Testo mostrato:
□ □ □ □

Mai avrei pensato di vivere un’emozione sportiva più forte rispetto alla finale dei Mondiali di calcio del 2006. Almeno fino a qualche sera fa. Essere letteralmente in prima fila per assistere a quella che diventerà la serata simbolo dello sport italiano da qui ai prossimi decenni, non ha eguali. A maggior ragione in occasione di Olimpiadi, di fatto, a porte chiuse. Nessuno si sarebbe potuto aspettare un simile epilogo. In 12 minuti la storia dello sport tricolore è stata totalmente riscritta da Marcell Jacobs e “Gimbo” Tamberi. Raccontare in presa diretta questo momento spartiacque è stato qualcosa di indescrivibile. E dire che mentre mi recavo allo stadio olimpico di Tokyo non ero così fiducioso sull’esito delle gare. Non che non credessi nelle potenzialità di questi due campioni, ma per diverse ragioni un simile doppio risultato non mi sembrava possibile. Ed è bello pensare a quanto il nostro territorio abbia dato a quello che oggi è l’uomo più veloce del mondo.

□ □ □ □

Estratti dei record:
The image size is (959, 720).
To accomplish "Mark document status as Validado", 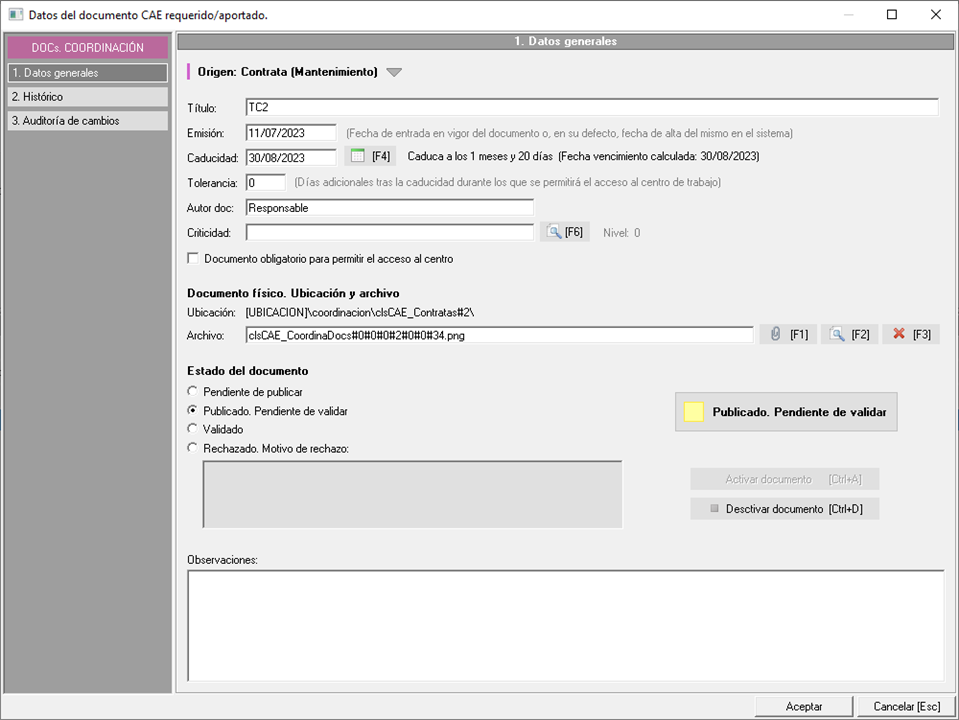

□ □ □ □

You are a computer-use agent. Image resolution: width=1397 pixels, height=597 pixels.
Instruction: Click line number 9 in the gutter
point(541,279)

□ □ □ □

Compito:
Prosegui il testo sulla serata olimpica di Jacobs e Tamberi a Tokyo, ripartendo subito dopo la sua ultima frase.

Risultato:
La compagna di Jacobs che viveva a Novi Ligure, da dove ha seguito il trionfo di Marcell insieme ai loro figli, e l’allenatore cresciuto nella frazione tortonese di Torre Garofoli. «In provincia di Alessandria ho passato del tempo prima di andare ad abitare a Roma e mi sono sempre trovato benissimo. Sono sicuro che, anche da lì, sono state tante le persone che mi hanno tifato e le ringrazio». Queste le parole del razzo che in Giappone ha azzerato la concorrenza. Un team vincente che lo ha seguito a Roma, dove ha fatto il definitivo salto di qualità per poi raggiungere la gloria.

La serata del 1° agosto è stata surreale. Alle 21.51, ora locale, la storia era stata ufficialmente scritta, ma tra adrenalina, interviste, spostamenti e tanto lavoro ancora da fare sapevamo che la nottata sarebbe stata lunga. Una nottata che però ci siamo goduti fino all’ultimo secondo. Emozionante la nostra entrata sulla pista, con selfie e foto di rito per immortalare insieme, increduli, il momento che molto probabilmente non si ripeterà più in futuro. Troppo forte l’eccitazione sia per noi giornalisti sia per i dirigenti dell’atletica italiana e del Coni, sulla pista che ha consegnato Marcell e Gimbo all’immortalità.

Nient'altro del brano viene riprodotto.